*Work to be completed*: Render everything from the line containing "Click the Позвоните" down to the line containing "point(280,79)" as a two-column CSV headed command and location. Give one row for each pair, with the text in command and its coordinates in location, each field quoted and any line breaks turned into spaces.

— Start Dataset records —

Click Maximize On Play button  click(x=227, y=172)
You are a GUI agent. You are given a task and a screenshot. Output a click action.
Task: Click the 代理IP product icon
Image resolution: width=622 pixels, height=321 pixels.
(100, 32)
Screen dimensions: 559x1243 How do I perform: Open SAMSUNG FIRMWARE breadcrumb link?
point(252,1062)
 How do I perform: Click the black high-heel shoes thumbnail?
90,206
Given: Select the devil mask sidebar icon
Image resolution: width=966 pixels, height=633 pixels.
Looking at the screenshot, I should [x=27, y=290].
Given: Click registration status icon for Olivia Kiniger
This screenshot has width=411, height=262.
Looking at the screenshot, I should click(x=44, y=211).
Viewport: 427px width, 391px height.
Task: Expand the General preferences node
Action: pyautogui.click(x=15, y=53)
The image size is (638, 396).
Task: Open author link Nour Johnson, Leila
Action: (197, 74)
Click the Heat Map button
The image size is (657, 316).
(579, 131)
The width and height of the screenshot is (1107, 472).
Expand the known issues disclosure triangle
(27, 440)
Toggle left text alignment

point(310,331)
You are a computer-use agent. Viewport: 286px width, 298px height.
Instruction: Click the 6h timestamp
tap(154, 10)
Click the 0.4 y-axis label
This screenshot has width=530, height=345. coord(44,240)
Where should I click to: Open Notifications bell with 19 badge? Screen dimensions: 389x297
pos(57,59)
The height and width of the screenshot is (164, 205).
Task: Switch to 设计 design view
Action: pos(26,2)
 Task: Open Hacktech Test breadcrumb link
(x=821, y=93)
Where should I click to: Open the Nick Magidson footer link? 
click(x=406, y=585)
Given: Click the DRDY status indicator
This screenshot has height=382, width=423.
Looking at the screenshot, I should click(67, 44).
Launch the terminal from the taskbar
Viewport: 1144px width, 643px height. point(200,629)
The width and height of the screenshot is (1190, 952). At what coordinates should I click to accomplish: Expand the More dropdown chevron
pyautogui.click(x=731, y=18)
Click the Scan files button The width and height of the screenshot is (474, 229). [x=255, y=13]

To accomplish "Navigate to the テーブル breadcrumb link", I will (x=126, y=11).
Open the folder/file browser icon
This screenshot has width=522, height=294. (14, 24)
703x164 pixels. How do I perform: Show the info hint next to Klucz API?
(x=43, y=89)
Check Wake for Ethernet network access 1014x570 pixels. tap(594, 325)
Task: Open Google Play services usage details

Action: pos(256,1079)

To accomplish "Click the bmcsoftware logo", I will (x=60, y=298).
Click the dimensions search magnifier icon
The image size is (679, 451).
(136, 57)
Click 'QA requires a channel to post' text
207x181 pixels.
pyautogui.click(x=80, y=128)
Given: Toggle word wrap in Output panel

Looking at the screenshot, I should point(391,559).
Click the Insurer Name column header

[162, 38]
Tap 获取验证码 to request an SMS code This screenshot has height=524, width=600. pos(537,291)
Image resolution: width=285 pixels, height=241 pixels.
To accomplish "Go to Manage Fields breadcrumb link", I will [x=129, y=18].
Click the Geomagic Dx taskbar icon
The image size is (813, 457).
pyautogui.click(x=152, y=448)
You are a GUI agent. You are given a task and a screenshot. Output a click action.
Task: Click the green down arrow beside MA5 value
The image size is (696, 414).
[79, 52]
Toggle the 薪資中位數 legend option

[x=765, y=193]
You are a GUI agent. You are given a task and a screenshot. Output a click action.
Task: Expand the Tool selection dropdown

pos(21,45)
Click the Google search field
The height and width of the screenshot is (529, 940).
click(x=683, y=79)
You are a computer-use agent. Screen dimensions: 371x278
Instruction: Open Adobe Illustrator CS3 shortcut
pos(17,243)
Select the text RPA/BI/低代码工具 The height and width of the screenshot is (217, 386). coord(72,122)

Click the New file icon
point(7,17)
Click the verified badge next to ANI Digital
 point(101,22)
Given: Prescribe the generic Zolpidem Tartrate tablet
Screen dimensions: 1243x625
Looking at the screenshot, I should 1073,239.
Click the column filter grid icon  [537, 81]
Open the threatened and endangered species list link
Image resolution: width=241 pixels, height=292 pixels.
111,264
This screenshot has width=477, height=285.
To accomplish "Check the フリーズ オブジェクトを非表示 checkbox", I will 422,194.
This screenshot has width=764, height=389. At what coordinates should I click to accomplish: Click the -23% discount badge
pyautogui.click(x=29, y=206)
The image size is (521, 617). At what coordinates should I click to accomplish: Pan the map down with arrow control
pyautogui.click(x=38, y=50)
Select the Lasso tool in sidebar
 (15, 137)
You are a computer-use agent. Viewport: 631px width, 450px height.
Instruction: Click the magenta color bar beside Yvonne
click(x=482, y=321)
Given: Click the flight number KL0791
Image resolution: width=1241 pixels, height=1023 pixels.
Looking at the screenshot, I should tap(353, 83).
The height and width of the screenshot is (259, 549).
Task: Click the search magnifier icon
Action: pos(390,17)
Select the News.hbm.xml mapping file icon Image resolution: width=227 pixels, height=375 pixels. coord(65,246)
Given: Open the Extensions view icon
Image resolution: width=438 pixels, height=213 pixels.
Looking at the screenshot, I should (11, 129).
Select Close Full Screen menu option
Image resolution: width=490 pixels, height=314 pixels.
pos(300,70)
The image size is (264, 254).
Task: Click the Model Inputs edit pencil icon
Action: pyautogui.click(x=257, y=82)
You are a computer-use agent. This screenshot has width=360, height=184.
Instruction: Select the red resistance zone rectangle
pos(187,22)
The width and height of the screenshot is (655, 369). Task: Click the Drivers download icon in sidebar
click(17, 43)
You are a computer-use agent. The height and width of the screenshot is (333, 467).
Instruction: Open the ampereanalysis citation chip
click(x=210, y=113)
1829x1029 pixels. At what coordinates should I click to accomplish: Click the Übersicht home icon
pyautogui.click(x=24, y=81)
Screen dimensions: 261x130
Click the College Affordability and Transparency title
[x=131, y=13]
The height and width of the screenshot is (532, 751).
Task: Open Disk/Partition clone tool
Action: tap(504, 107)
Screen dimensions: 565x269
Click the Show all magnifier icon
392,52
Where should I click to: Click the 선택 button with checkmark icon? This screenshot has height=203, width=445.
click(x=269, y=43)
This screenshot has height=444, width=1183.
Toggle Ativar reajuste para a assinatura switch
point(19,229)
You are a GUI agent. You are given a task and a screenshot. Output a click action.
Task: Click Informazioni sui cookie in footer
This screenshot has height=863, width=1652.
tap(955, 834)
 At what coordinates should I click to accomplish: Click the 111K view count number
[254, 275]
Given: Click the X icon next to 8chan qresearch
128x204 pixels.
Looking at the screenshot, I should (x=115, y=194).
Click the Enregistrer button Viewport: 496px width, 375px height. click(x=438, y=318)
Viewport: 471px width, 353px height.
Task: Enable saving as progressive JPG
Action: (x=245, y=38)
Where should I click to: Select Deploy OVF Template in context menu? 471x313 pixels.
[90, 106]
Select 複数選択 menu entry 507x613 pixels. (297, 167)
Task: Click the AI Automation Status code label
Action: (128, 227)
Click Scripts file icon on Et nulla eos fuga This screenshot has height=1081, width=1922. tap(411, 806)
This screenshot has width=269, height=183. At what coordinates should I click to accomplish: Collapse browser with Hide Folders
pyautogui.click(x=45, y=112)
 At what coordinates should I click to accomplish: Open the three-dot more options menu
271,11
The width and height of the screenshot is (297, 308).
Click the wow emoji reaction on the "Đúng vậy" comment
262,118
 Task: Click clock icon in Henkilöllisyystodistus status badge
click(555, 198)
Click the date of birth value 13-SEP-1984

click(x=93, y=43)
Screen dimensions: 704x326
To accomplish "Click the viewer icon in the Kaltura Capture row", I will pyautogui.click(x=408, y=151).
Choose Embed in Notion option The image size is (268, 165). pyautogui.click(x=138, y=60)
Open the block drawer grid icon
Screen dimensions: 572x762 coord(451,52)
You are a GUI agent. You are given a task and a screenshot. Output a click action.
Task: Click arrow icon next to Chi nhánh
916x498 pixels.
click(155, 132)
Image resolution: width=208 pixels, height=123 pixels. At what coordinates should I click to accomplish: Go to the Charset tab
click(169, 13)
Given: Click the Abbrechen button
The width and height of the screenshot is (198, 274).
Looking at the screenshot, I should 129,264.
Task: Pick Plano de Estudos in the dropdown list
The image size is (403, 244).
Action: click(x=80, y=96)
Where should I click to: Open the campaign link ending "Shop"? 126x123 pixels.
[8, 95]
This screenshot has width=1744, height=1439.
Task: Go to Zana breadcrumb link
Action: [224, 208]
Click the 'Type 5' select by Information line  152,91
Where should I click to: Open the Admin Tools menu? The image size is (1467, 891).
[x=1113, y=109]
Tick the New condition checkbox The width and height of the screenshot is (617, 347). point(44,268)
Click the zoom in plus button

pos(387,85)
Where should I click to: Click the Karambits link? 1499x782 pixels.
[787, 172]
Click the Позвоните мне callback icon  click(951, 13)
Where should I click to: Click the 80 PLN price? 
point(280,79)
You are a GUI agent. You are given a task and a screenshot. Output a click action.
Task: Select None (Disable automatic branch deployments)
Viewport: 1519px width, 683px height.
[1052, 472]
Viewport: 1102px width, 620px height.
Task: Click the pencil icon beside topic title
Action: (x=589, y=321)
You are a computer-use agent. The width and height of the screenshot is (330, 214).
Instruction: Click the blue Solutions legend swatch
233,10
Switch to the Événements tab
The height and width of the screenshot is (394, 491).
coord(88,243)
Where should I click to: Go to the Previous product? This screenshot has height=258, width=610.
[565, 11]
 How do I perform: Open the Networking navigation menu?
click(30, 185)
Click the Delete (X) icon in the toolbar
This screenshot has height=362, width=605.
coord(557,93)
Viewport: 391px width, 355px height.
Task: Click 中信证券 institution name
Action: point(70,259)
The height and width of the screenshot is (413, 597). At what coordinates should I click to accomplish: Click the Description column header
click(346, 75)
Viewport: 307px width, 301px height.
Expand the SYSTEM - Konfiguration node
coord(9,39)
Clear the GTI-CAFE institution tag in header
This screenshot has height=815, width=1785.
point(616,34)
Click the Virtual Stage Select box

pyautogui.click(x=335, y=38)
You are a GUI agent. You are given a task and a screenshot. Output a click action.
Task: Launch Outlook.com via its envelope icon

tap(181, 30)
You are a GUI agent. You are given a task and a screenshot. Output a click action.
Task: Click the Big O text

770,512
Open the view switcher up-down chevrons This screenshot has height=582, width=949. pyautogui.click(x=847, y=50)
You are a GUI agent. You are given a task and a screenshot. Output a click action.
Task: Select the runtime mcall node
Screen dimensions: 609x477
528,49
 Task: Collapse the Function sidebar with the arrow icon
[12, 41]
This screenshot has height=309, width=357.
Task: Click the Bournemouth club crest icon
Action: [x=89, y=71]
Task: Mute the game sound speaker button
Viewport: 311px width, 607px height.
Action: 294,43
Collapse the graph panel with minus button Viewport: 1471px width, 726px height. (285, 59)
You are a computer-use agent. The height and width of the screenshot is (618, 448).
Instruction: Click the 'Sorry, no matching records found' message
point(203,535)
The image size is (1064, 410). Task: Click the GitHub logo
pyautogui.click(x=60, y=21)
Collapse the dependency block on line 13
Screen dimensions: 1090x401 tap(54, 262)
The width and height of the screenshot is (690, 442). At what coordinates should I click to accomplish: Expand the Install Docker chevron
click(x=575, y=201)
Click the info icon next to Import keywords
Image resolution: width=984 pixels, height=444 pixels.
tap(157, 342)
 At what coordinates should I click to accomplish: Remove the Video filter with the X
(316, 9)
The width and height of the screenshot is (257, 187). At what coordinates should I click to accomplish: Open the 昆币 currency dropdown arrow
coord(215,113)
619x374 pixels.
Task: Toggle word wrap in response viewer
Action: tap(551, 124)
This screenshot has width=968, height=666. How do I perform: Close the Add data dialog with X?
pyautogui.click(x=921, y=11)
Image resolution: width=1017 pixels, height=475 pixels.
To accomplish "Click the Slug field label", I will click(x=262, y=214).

— End Dataset records —

*Exercise answer*:
command,location
"Click the Позвоните мне callback icon","click(951, 13)"
"Where should I click to: Click the 80 PLN price?","point(280,79)"